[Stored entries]
=====

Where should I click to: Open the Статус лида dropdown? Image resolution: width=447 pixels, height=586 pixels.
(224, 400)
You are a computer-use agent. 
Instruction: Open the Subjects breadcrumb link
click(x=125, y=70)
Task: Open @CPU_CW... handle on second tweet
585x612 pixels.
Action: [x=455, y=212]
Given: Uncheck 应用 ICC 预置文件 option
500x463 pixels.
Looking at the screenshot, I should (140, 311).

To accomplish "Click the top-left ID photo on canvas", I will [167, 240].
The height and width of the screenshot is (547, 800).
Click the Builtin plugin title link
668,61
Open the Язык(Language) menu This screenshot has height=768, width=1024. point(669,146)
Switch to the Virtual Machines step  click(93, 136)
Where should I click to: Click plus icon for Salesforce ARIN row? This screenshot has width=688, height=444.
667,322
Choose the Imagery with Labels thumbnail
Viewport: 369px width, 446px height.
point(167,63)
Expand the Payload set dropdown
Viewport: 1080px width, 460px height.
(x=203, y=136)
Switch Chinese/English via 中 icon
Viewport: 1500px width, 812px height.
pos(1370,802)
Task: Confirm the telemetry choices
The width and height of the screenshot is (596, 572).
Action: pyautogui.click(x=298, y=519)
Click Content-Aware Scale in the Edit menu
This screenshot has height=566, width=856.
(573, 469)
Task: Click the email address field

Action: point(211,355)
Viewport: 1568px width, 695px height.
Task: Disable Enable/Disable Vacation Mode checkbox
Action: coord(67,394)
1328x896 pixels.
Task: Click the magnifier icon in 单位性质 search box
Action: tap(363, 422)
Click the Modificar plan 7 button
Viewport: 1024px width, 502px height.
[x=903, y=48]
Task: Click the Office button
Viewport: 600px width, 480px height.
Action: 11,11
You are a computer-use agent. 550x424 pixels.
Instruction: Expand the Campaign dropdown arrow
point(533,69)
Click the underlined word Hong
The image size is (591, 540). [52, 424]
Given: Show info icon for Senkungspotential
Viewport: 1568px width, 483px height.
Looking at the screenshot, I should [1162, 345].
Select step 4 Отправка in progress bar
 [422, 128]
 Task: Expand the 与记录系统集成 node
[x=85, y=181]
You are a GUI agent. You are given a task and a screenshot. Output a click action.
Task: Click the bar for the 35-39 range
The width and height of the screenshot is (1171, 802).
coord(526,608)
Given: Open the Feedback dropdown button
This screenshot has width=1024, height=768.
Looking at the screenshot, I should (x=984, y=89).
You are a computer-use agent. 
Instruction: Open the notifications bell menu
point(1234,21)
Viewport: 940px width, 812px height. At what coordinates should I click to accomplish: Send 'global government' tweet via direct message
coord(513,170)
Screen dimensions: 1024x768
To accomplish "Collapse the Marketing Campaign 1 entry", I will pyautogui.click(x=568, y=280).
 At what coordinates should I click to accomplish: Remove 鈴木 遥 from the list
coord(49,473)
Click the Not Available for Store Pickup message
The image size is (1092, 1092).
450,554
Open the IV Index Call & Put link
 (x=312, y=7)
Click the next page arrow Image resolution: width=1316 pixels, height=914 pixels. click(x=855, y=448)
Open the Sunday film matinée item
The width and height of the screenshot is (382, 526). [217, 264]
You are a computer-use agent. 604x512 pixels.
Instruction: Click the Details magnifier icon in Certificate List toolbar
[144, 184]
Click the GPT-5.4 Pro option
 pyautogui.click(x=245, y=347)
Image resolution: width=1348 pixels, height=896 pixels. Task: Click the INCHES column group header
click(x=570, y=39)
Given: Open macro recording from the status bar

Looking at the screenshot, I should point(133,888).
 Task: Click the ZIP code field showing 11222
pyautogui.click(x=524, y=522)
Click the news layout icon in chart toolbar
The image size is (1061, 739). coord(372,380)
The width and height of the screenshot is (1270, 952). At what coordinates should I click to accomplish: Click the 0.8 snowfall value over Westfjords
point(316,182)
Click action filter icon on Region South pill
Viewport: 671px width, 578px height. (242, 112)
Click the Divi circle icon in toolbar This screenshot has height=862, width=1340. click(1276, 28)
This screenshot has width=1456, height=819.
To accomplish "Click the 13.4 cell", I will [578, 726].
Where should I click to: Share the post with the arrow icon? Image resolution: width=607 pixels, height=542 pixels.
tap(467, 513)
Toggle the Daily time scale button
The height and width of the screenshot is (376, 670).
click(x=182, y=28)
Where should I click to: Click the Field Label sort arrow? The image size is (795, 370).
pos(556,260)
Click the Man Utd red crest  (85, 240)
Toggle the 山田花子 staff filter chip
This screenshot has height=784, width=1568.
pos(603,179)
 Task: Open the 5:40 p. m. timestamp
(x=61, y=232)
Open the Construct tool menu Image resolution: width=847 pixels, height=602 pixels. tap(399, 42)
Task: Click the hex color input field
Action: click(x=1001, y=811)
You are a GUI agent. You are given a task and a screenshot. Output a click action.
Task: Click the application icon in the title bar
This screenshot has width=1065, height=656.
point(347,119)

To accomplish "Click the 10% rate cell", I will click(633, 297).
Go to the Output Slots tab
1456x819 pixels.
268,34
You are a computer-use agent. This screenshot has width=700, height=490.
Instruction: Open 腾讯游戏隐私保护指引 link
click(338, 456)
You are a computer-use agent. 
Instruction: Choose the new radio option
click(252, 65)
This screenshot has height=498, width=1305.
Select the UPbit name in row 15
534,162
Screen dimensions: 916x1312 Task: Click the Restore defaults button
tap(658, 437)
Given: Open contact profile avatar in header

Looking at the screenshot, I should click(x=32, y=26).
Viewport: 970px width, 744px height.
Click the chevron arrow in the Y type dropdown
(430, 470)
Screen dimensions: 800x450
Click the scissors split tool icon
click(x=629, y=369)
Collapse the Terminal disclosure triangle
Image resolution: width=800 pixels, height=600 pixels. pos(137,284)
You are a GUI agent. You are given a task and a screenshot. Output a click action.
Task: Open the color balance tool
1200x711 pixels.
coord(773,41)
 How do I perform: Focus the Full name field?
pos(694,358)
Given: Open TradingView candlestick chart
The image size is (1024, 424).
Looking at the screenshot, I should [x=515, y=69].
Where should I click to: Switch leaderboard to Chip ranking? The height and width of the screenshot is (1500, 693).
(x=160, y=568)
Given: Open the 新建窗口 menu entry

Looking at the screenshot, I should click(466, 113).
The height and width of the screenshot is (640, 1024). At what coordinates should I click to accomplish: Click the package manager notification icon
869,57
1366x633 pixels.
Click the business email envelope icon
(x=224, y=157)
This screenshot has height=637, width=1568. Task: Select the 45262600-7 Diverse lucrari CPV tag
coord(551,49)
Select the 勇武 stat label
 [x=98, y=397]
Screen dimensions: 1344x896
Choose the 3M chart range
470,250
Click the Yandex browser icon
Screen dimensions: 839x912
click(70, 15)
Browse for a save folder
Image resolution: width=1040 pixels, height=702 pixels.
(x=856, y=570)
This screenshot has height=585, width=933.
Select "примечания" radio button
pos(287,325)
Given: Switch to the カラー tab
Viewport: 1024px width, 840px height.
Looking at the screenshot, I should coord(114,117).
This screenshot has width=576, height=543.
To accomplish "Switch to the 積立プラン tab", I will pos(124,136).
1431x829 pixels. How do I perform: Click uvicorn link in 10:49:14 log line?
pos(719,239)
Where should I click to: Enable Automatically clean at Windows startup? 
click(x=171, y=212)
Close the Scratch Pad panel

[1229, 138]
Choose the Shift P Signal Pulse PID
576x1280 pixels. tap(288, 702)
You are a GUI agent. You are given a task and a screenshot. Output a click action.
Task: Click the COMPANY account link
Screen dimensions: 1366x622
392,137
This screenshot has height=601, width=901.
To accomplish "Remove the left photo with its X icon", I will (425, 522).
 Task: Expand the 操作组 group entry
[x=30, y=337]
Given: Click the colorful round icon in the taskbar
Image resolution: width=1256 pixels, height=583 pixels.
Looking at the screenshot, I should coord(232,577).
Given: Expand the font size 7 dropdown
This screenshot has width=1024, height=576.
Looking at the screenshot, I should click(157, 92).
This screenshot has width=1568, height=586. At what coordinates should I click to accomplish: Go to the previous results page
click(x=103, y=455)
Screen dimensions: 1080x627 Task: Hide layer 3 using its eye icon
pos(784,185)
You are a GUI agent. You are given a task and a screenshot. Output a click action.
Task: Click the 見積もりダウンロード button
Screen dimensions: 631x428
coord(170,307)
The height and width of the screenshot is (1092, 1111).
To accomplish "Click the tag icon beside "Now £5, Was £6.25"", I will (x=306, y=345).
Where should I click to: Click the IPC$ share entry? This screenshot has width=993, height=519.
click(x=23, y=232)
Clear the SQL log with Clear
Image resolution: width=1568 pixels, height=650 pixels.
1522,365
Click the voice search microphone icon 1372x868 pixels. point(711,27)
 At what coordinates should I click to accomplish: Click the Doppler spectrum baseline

=====

▸ **WHAT IS BEING ASKED**: Pull out each line of the data above that contains the word "with".

▸ **RESULT**:
Choose the Imagery with Labels thumbnail
Where should I click to: Share the post with the arrow icon? Image resolution: width=607 pixels, height=542 pixels.
To accomplish "Remove the left photo with its X icon", I will (425, 522).
Clear the SQL log with Clear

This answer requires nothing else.